一方、近年はデザイン性豊かな洗面台が多く製造されるようになりました。洗面台そのものは他人に見られて恥ずかしいものでもありません。そこで、いままで一室だった洗面室を、もう一室増やしてしまうのはいかがでしょうか。ひとつは、浴室に隣接する脱衣室として、もうひとつはパブリックな洗面空間として壁や建具で仕切らずにオープンな場所とする間取りも考えられます。
洗面台をオープンにすることで、手を洗うことに対する心理的な障壁が下がります。近年は、玄関付近に小さな手洗器を置き、帰宅後すぐに手洗いうがいが済ませられるようなプランも多く見かけるようになりました。プライベート性の高い洗面室ではなく、オープンな玄関や廊下に洗面台があれば、来訪者にも気兼ねなく利用してもらうことができます。家族間でも同じく、誰かが入浴していても気にせずに洗面台を利用することができるでしょう。

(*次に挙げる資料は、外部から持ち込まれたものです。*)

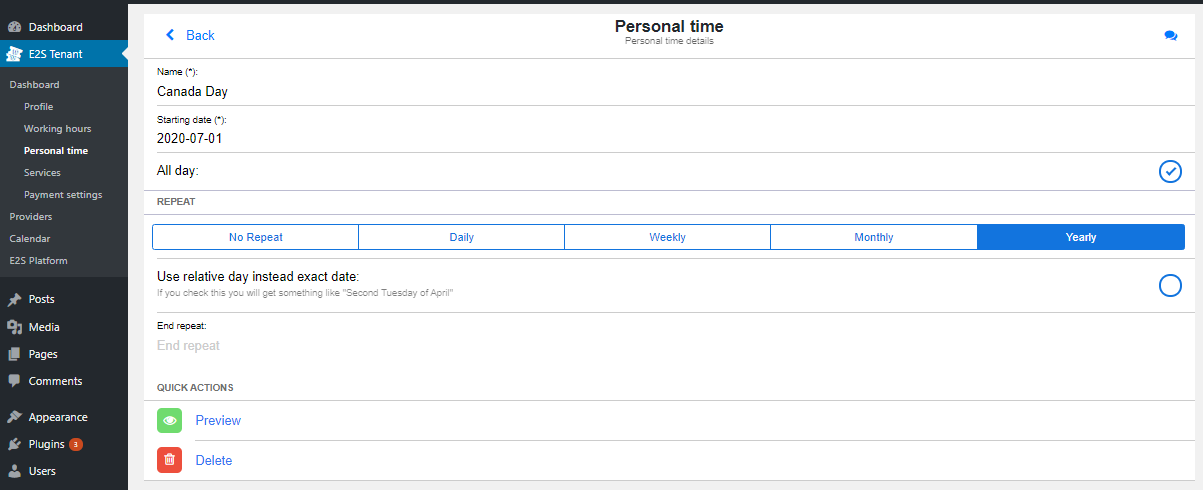Enable the use relative day toggle

point(1170,286)
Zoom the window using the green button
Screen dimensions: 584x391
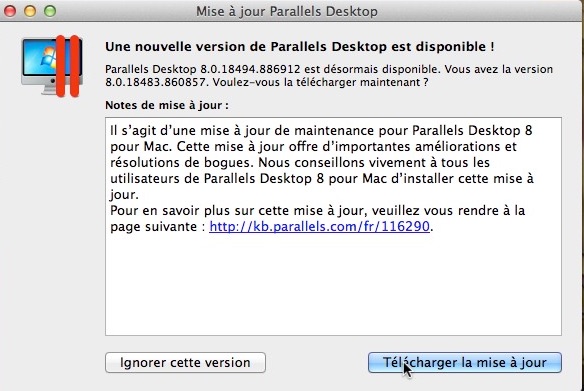click(x=50, y=11)
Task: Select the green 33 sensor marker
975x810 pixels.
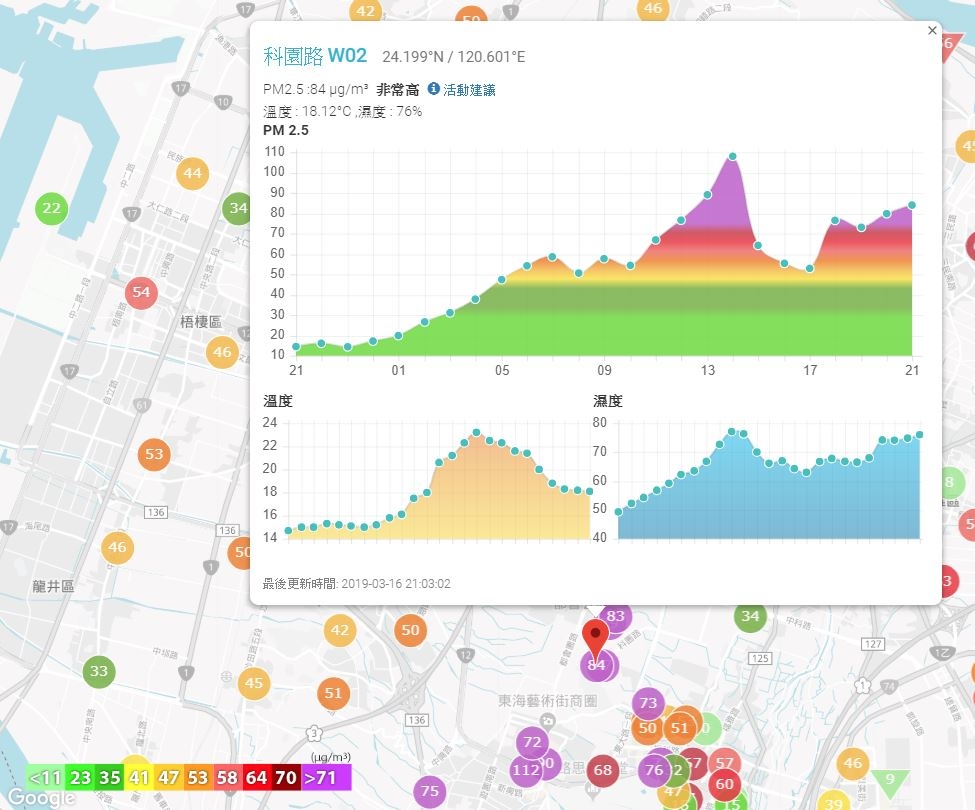Action: 99,671
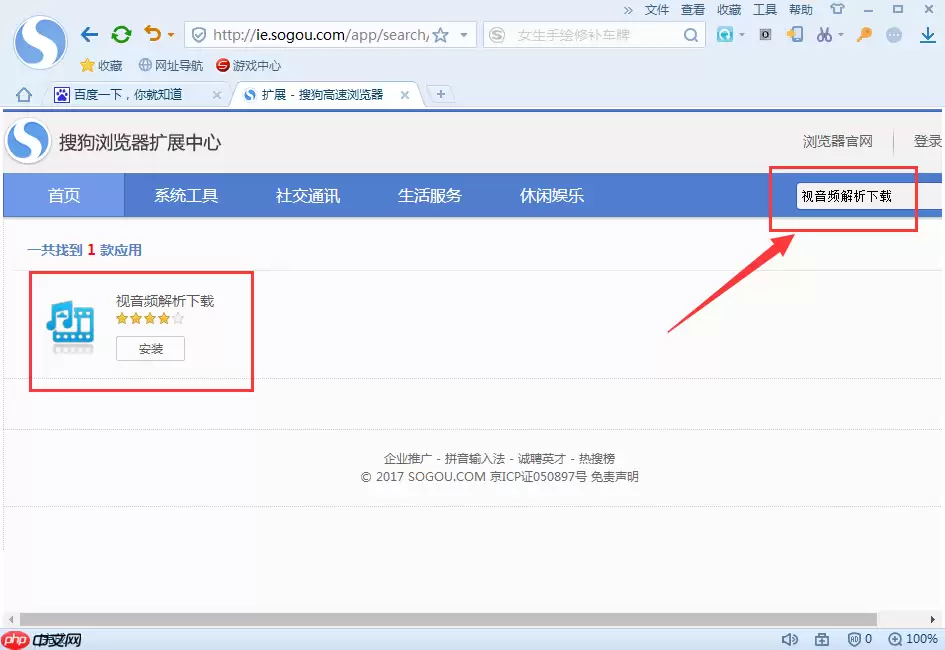Switch to the 百度一下 tab
The width and height of the screenshot is (945, 650).
click(x=130, y=94)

脱衣室側にもメリットがあります。広い脱衣室をランドリースペースも兼ね、作業台やハンガーパイプ、収納棚を置いてみましょう。脱衣、洗濯、乾燥、収納、着衣という一連の流れを一室で済ますことができるようになるため、洗濯にまつわる家事動線が短くなり、家事の時短につながります。

図)一般的な洗面室、浴室の配置例 筆者作成

図)洗面と脱衣室を分ける例 筆者作成

多種多様な浴室のリフォーム

画像引用

浴室のリフォームと聞くと、どのようなイメージがあるでしょう。ユニットバスの壁の色や浴槽の形、シャワーヘッドの機能など、こだわりたい部分は多くあると思います。しかし、そもそもユニットバスとはどんなものを指すのでしょうか。また、ユニットバス以外にはどんな選択肢があるのでしょう。

「ユニットバス」とはその名のとおり、浴槽・床・壁・天井・ドアがユニット化されたものです。防水性や機能性の高さ、施工の早さ、掃除などメンテナンスのしやすさなどの利点があり、多くの住宅で使われています。

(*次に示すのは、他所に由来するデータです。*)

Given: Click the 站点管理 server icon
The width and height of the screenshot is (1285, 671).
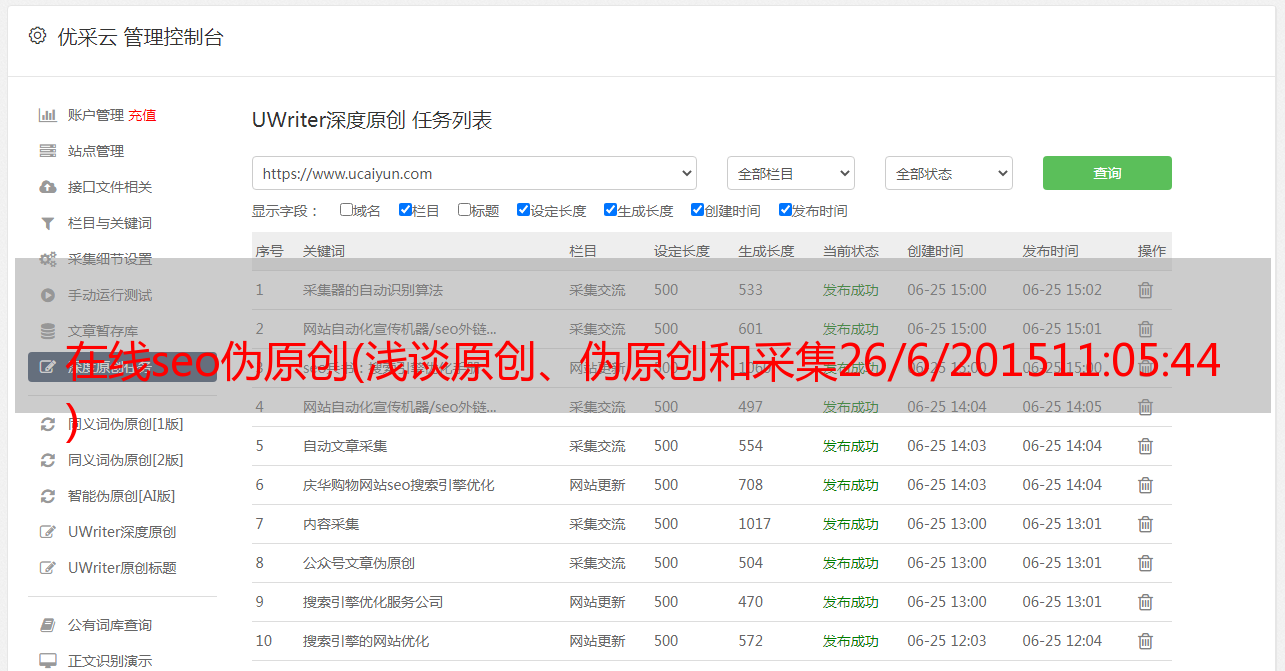Looking at the screenshot, I should (47, 151).
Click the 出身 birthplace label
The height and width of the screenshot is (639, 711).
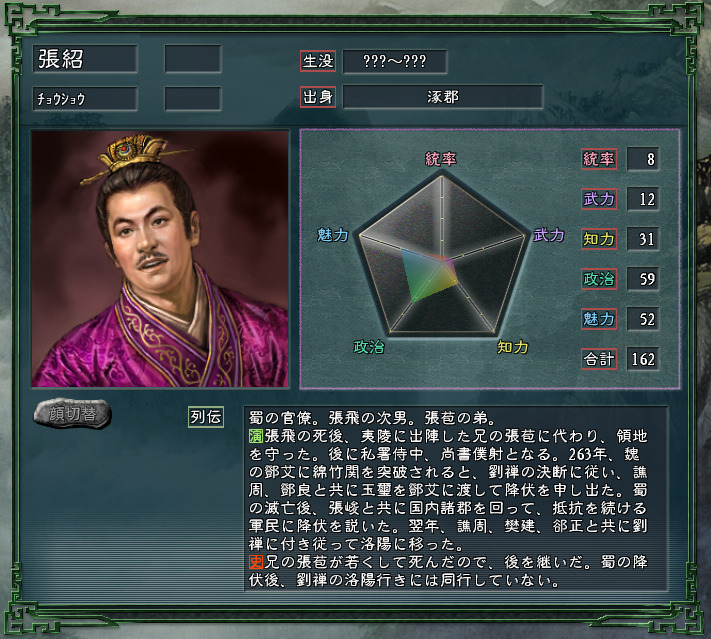coord(318,97)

防水性の高いユニットバスの利点を活かしつつ、ユニットバスよりもデザイン性にこだわりたい時に使えるのが「ハーフユニット」です。これは浴槽や床、腰高までの壁など下半分がユニット化されたもので、壁の上部や天井には木やタイルなどの仕上げ材を自由に選ぶことができます。浴室の大きさ、浴槽や水栓のレイアウトは固定されますが、壁や天井の素材次第で雰囲気は大きく変わります。さらには、壁に設置するタオル掛けや鏡、小物置き場、シャワーなどを自由に選んでレイアウトできるので、カスタマイズする楽しさがあります。

ハーフユニットよりもさらに自在にデザインを行うときは「在来工法」が用いられます。浴槽をはじめ、床、壁、天井を自在に選ぶことができます。浴室の大きさや形状、レイアウトを自由に決められる点が最大の特徴です。洗い場を広く取る、シャワーを複数設置する、ベンチを設ける、ホテルのように洗面台を設置するなど、考えはじめるとワクワクするアイデアが浮かんできます。

家族が成長していくと、仕事や学校から帰ってくるのが遅くなってしまうことも多いと思います。家族みんなが疲れていて早く寝たいのに、ひとりずつ入浴するのを待っていると就寝時間が遅くなることもありそうです。そんな時には「シャワーブース」を新設することもおすすめです。畳半畳分のスペースに設置することができ、スペースも費用も抑えることができます。普段はシャワーだけで済ますという人も多くいますから、浴槽のないシャワーブースは意外と重宝する存在です。

トイレのリフォーム

トイレこそ、収納力や機能性が求められる場所です。住宅の中で人が滞在するもっとも小さなスペースですが、そのわりには滞在時間や利用頻度のとても高い場所です。また、他の場所以上に衛生さを求められる空間なので、掃除などメンテナンスがしやすく、整理がしやすいことも求められます。さらには、立ち座りの動作や狭い中での移動もしなくてはなりません。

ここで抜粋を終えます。